Dal 19 marzo non arrivano altri aggiornamenti ufficiali da parte della struttura, se si eccettuano le rare comunicazioni (a titolo privato) da parte del personale. La situazione, sempre più preoccupante e insostenibile, spinge S. R. ad attivarsi e inoltrare un primo appello alle Autorità interessate, mobilitando insieme anche la stampa. Dagli altri familiari si apprende poi che la struttura ha modificato la distribuzione di spazi e ospiti, creando tre diverse zone: una rossa che ospitava i pazienti già risultati positivi al coronavirus, una intermedia in cui avrebbero collocato i pazienti che già presentavano alcuni sintomi, e un’altra “pulita” che ospitava i soli pazienti asintomatici, fra cui la mamma di SR. E, soprattutto, a seguito di un nuovo e ulteriore appello pubblico, intervengono anche le Autorità, in particolare quelle mediche militari, rifornendo di Dpi la struttura, e iniziando la somministrazione dei primi tamponi, tra cui quello che viene effettuato proprio alla madre di S. R., la quale risulterà puntualmente positiva.
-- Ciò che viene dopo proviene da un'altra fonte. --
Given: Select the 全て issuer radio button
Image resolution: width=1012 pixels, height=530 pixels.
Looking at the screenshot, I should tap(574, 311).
E’ il 29 marzo, la paziente in poche ore palesa un peggioramento delle sue condizioni e nella stessa giornata viene trasportata d’urgenza in ambulanza al Pronto Soccorso del Santissima Annunziata, per poi essere trasferita – proprio mentre si trova qui arriva l’esito del tampone – nella sezione Covid-19 del Reparto Pneumologia delle Cliniche San Pietro di Sassari. Sembra che la 68enne possa farcela, e le sue condizioni appaiono stabili, tanto che si decide di trasferirla, il 6 di aprile, al Policlinico di Sassari. L’arrivo al Policlinico, però, coincide, inspiegabilmente, con un nuovo e ulteriore peggioramento, tanto che lo stesso giorno viene ricoverata nel reparto di Terapia Intensiva dello stesso nosocomio, dove spira la sera del 19 aprile.
Da qui la figlia della donna assistita dallo Studio3A-Valore ha presentato un esposto all’autorità giudiziaria, chiedendo di effettuare tutti gli accertamenti del caso per verificare i profili di responsabilità in capo ai medici, agli operatori e, soprattutto, al direttore Sanitario e alla società di gestione proprietaria della Rsa: non solo per la mamma, ma per tutti gli ospiti che non ci sono più.